Introduction

Small incision surgery has revolutionized the field of gynaecological surgery and changed the way lower abdominal surgery has been practised over the past decade. This has come about with the realization that the minimal access approach, in trained hands, allowed for a much more elegant form of surgery with reduced injury to the abdominal wall and the surrounding tissue.

The concept behind small incision/laparoscopic surgery revolves around the fact that if the access to the operating site is reached with minimal interference to the surrounding body structures, then the events following surgery would also return back to normal in a shorter span of time. In other words, this implies improved patient recovery with reduced post-operative pain, shorter hospitalization, and an earlier return to normal function. Although the above-mentioned benefits are almost never realized by the patient until the completion of the surgical procedure, the main motivating factor for patients to choose this method of surgery is the fact that the patients do not have any incision. Going a bit deeper than ‘the skin and the scar’ issue, I shall explain in this article how laparoscopic surgery can really be the surgery of choice under given circumstances, and how awareness of this surgical modality by the patient would help them to choose this method over the more invasive conventional gynaecological surgeries.

Hysterectomy

Hysterectomy refers to the removal of the womb in the event of a disease, dysfunction or cancer of the womb.

Conventional surgery for the removal of the womb is called ‘total abdominal hysterectomy’ or TAH in common medical language. This involves giving a vertical or horizontal 8 to 10 centimetres incision on the abdomen and removing the womb.

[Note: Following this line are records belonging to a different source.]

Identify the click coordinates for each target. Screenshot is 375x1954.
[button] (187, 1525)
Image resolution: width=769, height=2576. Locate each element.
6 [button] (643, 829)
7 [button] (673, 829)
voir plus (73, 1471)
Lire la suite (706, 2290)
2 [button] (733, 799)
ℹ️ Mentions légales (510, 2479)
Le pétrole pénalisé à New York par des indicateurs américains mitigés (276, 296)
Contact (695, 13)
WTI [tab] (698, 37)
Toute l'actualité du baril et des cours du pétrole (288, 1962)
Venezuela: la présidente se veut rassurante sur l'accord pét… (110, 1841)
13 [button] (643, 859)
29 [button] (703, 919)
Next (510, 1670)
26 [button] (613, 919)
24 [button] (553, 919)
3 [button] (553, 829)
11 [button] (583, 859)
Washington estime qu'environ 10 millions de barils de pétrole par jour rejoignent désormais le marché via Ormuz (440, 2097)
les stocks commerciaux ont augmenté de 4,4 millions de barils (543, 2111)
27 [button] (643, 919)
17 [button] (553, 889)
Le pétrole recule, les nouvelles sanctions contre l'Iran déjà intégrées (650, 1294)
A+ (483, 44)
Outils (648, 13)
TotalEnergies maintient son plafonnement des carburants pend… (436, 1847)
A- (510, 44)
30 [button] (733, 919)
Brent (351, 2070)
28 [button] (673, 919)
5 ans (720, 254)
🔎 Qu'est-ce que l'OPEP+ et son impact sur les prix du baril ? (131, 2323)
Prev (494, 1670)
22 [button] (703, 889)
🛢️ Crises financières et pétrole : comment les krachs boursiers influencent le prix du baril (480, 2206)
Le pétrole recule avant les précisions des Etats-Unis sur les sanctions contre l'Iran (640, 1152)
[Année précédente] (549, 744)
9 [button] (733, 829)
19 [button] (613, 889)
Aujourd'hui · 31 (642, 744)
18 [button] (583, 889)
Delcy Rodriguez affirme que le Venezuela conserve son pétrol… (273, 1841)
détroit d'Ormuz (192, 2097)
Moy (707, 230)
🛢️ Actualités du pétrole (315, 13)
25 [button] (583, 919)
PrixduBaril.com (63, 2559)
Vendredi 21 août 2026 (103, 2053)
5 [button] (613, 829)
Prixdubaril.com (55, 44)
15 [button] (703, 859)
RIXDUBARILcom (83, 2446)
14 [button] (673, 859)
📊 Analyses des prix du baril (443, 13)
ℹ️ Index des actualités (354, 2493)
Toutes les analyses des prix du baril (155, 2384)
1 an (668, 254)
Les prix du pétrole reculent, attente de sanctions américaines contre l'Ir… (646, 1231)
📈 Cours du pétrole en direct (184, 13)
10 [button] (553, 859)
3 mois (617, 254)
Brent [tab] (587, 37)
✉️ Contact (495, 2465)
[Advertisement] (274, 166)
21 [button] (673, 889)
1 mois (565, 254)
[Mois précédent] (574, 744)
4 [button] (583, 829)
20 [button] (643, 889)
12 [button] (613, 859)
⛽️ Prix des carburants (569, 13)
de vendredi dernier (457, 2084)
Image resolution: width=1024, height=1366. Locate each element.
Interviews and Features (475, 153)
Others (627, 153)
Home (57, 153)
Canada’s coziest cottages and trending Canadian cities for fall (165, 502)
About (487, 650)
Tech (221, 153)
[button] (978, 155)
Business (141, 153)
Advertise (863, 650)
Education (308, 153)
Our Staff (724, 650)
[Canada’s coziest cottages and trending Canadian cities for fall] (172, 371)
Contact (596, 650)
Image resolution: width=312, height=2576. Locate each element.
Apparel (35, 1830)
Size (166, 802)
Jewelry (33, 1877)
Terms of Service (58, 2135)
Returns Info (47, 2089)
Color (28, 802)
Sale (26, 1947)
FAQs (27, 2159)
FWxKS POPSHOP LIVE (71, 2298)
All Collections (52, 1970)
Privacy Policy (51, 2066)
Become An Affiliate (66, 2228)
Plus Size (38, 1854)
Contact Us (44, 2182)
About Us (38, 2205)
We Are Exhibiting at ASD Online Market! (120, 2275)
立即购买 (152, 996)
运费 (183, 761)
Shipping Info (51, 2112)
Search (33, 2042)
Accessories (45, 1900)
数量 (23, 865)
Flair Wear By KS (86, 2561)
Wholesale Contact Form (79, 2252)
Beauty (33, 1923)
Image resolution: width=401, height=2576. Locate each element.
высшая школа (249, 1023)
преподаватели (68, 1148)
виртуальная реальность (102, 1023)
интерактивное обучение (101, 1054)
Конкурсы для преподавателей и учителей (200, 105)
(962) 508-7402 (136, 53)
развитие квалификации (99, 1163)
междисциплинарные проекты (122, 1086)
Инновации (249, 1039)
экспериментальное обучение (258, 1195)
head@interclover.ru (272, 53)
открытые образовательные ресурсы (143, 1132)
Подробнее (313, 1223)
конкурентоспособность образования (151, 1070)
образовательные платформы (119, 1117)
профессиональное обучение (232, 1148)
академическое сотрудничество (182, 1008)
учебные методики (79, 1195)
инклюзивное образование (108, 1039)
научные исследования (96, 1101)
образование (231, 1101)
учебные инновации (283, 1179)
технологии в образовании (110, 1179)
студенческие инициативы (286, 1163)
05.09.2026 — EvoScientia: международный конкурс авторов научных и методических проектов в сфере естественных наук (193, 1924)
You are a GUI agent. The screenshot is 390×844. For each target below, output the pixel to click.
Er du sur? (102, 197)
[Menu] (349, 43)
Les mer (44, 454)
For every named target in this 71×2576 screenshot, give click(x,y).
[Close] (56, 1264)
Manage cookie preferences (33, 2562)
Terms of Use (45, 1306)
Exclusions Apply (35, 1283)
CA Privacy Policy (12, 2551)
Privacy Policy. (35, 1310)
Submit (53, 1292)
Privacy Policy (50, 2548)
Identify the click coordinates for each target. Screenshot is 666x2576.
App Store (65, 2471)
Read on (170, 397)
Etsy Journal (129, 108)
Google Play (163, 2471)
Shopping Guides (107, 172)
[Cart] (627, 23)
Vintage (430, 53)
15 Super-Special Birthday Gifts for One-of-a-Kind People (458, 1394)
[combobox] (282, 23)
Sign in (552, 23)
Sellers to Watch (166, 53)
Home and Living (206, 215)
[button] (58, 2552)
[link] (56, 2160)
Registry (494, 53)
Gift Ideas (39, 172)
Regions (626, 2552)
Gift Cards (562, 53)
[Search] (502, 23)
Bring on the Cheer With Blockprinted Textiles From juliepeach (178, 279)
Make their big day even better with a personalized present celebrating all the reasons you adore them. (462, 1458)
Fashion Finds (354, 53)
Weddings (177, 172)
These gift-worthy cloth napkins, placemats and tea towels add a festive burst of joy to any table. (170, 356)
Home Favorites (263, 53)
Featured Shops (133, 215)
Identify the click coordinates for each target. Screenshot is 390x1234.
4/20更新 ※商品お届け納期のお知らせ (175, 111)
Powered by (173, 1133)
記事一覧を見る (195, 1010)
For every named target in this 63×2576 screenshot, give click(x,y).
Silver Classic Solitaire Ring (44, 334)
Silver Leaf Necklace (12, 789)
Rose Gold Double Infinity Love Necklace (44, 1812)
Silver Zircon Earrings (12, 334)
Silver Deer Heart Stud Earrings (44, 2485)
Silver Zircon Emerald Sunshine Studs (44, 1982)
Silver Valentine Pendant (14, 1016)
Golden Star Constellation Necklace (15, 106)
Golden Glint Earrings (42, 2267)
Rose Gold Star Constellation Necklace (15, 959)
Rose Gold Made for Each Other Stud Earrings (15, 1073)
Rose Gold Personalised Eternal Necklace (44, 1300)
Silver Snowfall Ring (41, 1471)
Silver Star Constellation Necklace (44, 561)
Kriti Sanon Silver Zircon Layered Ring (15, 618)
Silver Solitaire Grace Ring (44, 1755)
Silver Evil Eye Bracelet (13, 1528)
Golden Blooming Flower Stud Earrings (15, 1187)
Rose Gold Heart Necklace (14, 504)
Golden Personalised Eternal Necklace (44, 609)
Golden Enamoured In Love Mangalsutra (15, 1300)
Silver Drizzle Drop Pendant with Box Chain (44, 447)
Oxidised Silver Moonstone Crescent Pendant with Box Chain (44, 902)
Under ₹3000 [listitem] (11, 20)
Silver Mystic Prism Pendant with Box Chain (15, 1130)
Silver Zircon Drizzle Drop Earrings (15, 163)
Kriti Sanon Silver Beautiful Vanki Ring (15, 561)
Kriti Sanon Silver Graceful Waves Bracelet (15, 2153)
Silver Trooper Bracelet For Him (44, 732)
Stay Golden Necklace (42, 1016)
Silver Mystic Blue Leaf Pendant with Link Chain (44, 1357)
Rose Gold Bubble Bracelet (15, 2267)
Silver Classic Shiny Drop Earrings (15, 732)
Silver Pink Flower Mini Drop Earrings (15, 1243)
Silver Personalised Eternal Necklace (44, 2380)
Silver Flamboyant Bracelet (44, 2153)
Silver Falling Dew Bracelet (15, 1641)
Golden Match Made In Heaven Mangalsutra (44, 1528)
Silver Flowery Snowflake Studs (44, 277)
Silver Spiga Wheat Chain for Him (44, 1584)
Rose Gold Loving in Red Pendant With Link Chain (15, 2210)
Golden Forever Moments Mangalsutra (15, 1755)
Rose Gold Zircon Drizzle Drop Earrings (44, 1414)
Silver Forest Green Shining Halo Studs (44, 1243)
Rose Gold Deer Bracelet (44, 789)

By the minimal access approach, the same procedure can be performed by gaining access to the womb through the vagina with or without the assistance of a laparoscope. The advantages of this procedure over the conventional hysterectomy are:

* No incision

* Less post-operative pain and discomfort

* Faster recuperation

* No pain of removal of skin stitches as there is no incision on the skin!

Ectopic pregnancies

and ovarian cysts

An ectopic pregnancy is a pregnancy that grows in the tube instead of the lining of the womb. These pregnancies do not go a long way, and could end up with catastrophic consequences. In earlier times these pregnancies used to be terminated by removing the tube carrying it. The earlier approach to the tube removal would mean opening the abdomen with a vertical or horizontal cut. Apart from the abdominal scar, such a procedure could reduce the chances of future child-bearing, because the handling of the pelvic organs might cause an alteration in the normal anatomy due to adhesions.

The newer approach to this condition by using the laparoscope can reduce the above-mentioned complications along with the usual benefits of minimal access as mentioned earlier with TAH.

The same concept of tissue removal also applies to the removal of cysts of the ovary, carrying with it the same benefits as that of tube removal by the laparoscope, especially in young women desirous of future child bearing.

Infertility

In cases of infertility, the procedure of diagnostic hystero-laparoscopy has no substitute. It remains the gold standard for investigating the cause of difficulty in conceiving. Unnecessary tests like hormone assays and the ‘clean out’ procedures are not only of no benefit, but could actually be detrimental to the woman.

After investigating the male partner, the first step in investigating the female partner is the diagnostic laparoscopy. During this procedure, using minimal access surgery (laparoscope), the tubes are checked under direct vision, as opposed to an x-ray, and in women with hormone imbalances the ovarian cysts are drilled, thereby equalizing the hormonal imbalances and helping in regular egg release. At the same time, the rest of the anatomy is checked and if abnormal, is corrected.

All of this, one should remember, is done with special instruments by a gynaecologist with adequate laparoscopic skills, and without a large ugly scar defacing the patient’s abdomen.

In conclusion, women today should be aware that when they are advised to have surgery, not only should they ask, why? but they should also ask how? and why not laparoscopically? All of this because laparoscopic surgery is now available in Guyana and contrary to popular belief, it does not cost more than conventional surgery. With all the benefits of minimal access, it is high time that both the medical care provider and the beneficiary go the small way, not because small is beautiful, but because of the big benefits to the patient.